Alternate hypothesis: you're in a tiny minority of people who think the
internet is really important. Like, foundation of society important, as
opposed to a convenient place to buy shit and message your friends and look up
the release date of the latest Madden game. Surveillance of the internet seems
more important to you than it does to other people, and you can't understand
why and have to resort to an explanation involving the shadowy elite.

------
GhotiFish

      But do you really care?
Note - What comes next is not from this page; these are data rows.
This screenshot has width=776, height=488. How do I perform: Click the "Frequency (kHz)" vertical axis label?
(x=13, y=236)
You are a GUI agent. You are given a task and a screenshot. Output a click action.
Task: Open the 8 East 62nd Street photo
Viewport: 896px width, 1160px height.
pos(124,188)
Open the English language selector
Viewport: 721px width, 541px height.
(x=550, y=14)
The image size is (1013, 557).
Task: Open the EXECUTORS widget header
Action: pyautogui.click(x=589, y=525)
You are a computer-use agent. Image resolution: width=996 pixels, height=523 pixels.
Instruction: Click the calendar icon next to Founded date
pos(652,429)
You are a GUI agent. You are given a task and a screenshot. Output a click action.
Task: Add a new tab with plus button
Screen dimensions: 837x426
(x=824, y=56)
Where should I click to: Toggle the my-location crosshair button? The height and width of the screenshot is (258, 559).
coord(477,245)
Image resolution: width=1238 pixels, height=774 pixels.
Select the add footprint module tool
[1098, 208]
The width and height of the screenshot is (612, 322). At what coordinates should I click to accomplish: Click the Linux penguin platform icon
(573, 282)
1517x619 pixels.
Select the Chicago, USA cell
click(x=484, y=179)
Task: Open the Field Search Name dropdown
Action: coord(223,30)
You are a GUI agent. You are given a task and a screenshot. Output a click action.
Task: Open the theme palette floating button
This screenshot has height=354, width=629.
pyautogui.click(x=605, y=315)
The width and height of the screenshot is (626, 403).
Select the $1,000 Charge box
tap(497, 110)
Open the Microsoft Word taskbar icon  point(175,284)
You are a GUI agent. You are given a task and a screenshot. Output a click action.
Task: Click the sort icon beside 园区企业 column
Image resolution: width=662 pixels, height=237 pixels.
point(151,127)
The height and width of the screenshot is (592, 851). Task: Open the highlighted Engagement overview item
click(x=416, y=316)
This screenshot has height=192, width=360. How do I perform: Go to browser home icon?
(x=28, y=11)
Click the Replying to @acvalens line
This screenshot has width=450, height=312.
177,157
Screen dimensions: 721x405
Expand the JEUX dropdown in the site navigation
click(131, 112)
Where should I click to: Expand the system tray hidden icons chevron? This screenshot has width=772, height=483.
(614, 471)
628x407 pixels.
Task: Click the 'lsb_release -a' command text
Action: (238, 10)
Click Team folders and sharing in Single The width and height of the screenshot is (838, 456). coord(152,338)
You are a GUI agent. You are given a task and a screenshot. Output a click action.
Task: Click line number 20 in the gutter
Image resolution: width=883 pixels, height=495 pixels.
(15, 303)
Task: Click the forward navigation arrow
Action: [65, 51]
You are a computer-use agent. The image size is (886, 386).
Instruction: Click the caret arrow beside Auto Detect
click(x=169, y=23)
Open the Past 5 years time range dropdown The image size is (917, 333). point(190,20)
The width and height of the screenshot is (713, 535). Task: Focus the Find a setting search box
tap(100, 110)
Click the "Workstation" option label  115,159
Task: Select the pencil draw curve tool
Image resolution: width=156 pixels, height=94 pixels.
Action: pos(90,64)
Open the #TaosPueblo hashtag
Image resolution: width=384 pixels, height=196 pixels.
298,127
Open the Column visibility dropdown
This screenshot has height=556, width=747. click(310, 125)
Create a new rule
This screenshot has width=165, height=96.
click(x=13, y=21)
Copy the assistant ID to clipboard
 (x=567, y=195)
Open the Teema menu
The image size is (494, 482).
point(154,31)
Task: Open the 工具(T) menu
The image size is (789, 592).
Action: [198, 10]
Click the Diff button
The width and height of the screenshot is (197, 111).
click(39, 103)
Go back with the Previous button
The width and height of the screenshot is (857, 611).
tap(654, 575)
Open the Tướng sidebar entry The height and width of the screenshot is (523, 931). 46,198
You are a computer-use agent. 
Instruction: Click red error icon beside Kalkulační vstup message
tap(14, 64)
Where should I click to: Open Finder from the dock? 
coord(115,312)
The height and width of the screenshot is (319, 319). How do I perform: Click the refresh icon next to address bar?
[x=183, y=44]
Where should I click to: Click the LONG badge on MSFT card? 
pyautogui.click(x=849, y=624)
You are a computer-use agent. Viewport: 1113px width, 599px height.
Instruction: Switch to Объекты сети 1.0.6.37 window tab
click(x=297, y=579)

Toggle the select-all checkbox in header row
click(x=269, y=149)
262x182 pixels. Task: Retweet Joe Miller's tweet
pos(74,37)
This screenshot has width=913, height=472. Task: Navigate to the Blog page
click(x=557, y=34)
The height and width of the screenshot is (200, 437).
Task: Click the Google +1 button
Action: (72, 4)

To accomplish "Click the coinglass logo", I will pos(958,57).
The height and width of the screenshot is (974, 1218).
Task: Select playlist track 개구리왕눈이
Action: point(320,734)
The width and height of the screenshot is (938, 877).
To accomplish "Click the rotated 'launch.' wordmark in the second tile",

Or are you more like my dogs, who 
      can be distracted at any moment by a rustling in the 
      leaves. "Oh, look, a squirrel!" their alert little faces 
      seem to say.
    

mmm hmm... Is all Stevens work this misdirected?

------
EGreg
The problem of centralization, and its solution:

[http://myownstream.com/blog#2011-05-21](http://myownstream.com/blog#2011-05-21)

------
rorrr2
Outrage is useless. Protests won't stop shit. Did they stop the wars? Nope.

It's what you do with that situation is important.

I'd say an independent party should use privacy as an opportunity, a platform,
name the responsible for the spying. Name the politicians who voted for it,
name the judges to let it happen.

Another good thing that will come out of it is the awareness of the
encryption. More people will start using it. Assuming NSA doesn't have a
magical anti-crypto algorithms, and it's a pretty solid assumption, NSA can
spend trillions of dollars on hardware and still not be able to decrypt just
one message.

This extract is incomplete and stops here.